Secondo le stime di Fipe Confcommercio Grosseto, la spesa media prevista per il cenone di fine anno si attesta intorno agli 80 euro a persona, mentre sale a circa 110 euro per chi opterà per la formula cenone con spettacolo o intrattenimento musicale, sempre più diffusa anche sul territorio provinciale.

Accanto ai tradizionali menù a prezzo fisso, non mancano ristoranti che per la notte di San Silvestro proporranno anche la possibilità di scegliere dal menù à la carte, offrendo così maggiore libertà di scelta e una risposta più mirata alle diverse esigenze della clientela.

Per il tradizionale brindisi di mezzanotte, anche nei locali della Maremma la scelta ricade prevalentemente sulle bollicine italiane, protagoniste nella grande maggioranza dei ristoranti, mentre lo champagne e le bollicine francesi rappresentano una quota più contenuta, pari a circa il 9%.

I numeri della notte di San Silvestro riflettono un clima di cauto ottimismo tra gli operatori del settore, che guardano alla chiusura dell’anno con maggiore fiducia rispetto ai mesi precedenti.

“La scelta crescente del ristorante per il cenone di fine anno – commenta Danilo Ceccarelli, presidente provinciale Fipe Confcommercio Grossetoè il segnale di un cambiamento nelle abitudini delle famiglie, che durante le festività preferiscono concedersi un momento di socialità e relax, affidandosi alla professionalità dei pubblici esercizi. Anche in un contesto economico che resta complesso, il nostro territorio riesce a esprimere un’offerta articolata e accessibile, capace di intercettare diverse fasce di clientela e di valorizzare la qualità della ristorazione locale”.
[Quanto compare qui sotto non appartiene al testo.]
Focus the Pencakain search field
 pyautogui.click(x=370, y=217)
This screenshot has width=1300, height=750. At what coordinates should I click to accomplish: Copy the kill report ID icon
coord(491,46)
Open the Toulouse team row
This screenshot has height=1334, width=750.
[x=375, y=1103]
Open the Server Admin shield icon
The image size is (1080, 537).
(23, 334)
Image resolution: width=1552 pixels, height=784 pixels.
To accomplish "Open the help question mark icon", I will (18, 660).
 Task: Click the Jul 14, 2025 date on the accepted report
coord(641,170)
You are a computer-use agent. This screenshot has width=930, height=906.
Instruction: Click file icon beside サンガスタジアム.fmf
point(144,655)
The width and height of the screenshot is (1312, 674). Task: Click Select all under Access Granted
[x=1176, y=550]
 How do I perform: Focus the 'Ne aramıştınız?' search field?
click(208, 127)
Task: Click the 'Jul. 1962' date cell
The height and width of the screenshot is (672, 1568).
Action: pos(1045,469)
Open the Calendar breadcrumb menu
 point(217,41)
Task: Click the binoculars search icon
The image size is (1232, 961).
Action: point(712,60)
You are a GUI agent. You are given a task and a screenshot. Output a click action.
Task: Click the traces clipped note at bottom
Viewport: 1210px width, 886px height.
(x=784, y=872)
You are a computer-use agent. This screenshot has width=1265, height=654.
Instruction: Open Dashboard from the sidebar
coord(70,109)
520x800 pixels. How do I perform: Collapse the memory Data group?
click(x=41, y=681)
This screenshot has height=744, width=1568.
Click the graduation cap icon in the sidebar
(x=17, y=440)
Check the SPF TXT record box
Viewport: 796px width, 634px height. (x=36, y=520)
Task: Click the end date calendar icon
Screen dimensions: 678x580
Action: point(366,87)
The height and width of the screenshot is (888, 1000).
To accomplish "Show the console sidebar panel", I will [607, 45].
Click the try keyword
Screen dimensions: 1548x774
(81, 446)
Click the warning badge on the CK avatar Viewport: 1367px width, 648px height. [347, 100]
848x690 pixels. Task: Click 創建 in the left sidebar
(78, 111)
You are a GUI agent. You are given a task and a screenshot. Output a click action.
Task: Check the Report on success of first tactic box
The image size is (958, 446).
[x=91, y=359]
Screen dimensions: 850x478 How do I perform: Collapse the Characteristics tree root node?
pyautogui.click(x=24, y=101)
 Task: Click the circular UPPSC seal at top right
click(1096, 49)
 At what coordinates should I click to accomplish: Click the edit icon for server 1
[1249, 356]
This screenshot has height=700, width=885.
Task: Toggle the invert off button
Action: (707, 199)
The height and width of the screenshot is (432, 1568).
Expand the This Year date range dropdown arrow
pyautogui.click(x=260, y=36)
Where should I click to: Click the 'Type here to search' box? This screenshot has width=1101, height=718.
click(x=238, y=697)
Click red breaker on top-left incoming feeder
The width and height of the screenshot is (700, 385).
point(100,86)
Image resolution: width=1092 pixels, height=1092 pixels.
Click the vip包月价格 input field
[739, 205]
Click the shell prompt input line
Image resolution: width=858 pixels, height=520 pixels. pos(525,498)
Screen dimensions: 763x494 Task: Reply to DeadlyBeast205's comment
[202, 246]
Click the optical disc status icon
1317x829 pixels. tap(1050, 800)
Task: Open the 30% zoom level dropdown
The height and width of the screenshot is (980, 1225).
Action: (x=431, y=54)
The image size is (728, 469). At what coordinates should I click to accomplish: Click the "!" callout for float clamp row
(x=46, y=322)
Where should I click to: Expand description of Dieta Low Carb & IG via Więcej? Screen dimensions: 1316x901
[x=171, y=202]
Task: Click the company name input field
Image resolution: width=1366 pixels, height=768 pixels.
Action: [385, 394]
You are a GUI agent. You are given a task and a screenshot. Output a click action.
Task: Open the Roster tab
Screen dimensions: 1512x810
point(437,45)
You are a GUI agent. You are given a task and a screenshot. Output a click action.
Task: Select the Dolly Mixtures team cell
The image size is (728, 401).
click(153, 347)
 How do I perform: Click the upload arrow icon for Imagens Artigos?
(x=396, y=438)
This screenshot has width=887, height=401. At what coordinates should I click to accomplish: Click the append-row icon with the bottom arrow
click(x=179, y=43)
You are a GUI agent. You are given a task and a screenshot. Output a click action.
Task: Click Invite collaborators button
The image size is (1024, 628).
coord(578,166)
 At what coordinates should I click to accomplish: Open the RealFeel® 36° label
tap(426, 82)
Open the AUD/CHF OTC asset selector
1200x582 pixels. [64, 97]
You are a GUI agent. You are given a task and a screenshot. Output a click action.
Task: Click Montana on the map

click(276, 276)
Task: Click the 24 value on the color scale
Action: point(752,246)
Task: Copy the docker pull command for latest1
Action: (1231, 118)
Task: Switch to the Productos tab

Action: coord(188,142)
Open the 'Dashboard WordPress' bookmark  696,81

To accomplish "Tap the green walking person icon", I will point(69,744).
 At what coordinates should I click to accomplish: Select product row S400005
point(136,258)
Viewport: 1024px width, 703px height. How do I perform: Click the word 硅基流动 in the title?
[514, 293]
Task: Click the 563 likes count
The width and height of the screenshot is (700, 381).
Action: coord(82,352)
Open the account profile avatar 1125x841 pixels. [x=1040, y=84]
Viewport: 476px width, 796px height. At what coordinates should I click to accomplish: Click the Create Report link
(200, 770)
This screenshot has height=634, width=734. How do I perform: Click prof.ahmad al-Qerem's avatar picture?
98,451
“San Silvestro rappresenta quindi un appuntamento importante non solo per i consumi, ma anche per il morale degli operatori – conclude Ceccarelli – e chiude un anno fatto di luci e ombre, in cui il settore ha continuato a investire su qualità, accoglienza e identità gastronomica. Un anno che, comunque, passerà alla storia per il riconoscimento, per la Cucina Italiana, del titolo di Patrimonio dell’Umanità sotto l’egida dell’Unesco”.